For the sixth time since SPD officers began carrying Naloxone in March, police have used the drug to prevent a potentially fatal overdose.

Officers Kevin Oshikawa-Clay and Carry Godeke were patrolling Belltown around 1:30 PM Thursday when they received a report that a woman was overdosing in a parking lot under the Alaskan Way Viaduct.

Oshikawa-Clay and Godeke arrived at the lot, near Western Avenue and Blanchard Street, and found a witness performing CPR on a woman on the ground.

The woman, believed to be about 25, was struggling to breathe, had turned pale and had fresh injection marks on her arm.

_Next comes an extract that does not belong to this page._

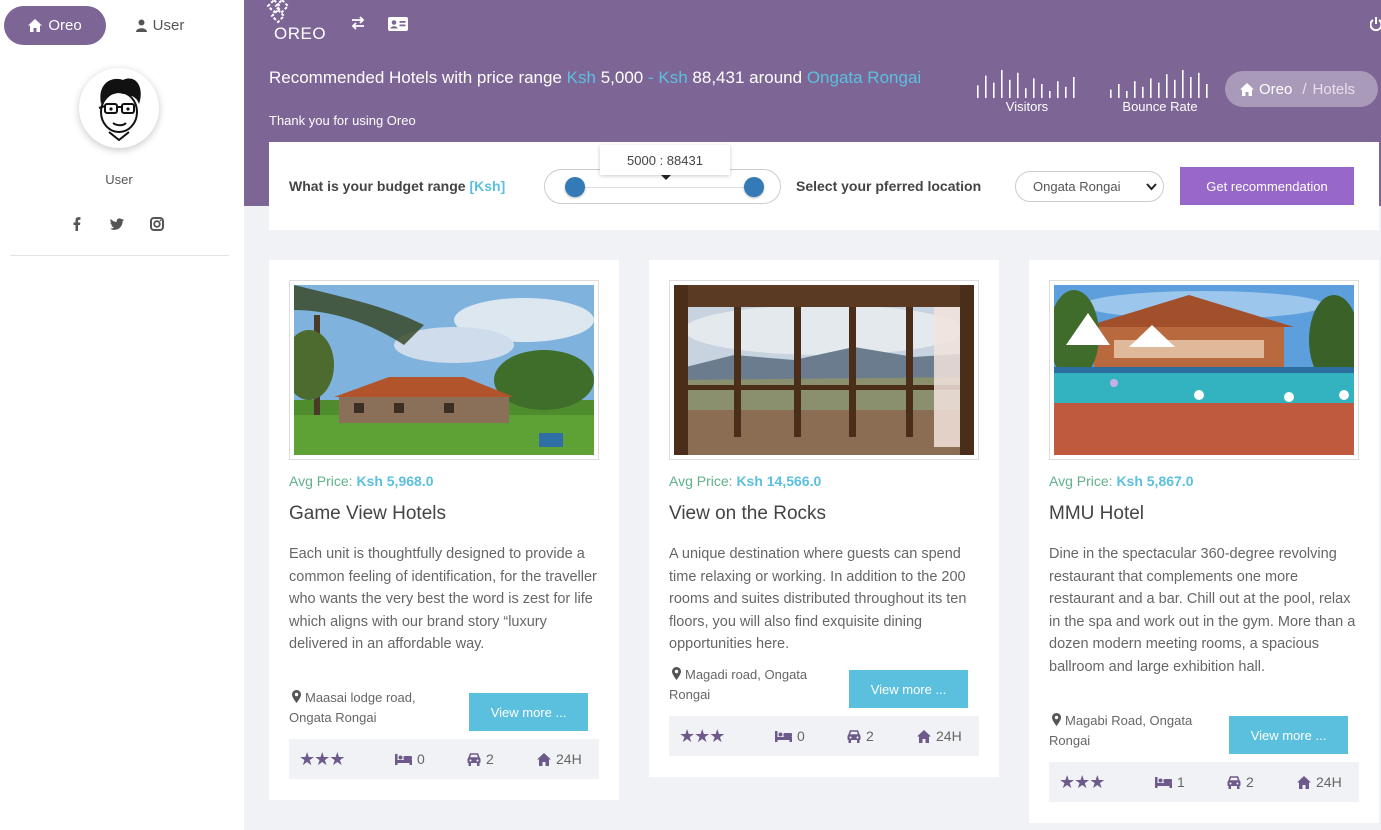 This screenshot has width=1381, height=830. Describe the element at coordinates (77, 224) in the screenshot. I see `facebook-icon` at that location.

Oshikawa-Clay–who, in addition to being a police officer, is also a certified Emergency Medical Technician–administered a dose of Naloxone nasal spray to the woman. Her breathing stabilized over the next few minutes, and she was able to walk to a Seattle Fire Department aid car under her own power. Seattle Fire EMTs provided the woman with oxygen and transported her to Harborview Medical Center.

This incident will become part of the ongoing study conducted by the University of Washington into SPD’s use of Naloxone, for a possible department-wide expansion of the program.

As a reminder, Washington  law provides immunity from criminal drug possession charges for anyone seeking medical aid for themselves or someone else experiencing an overdose.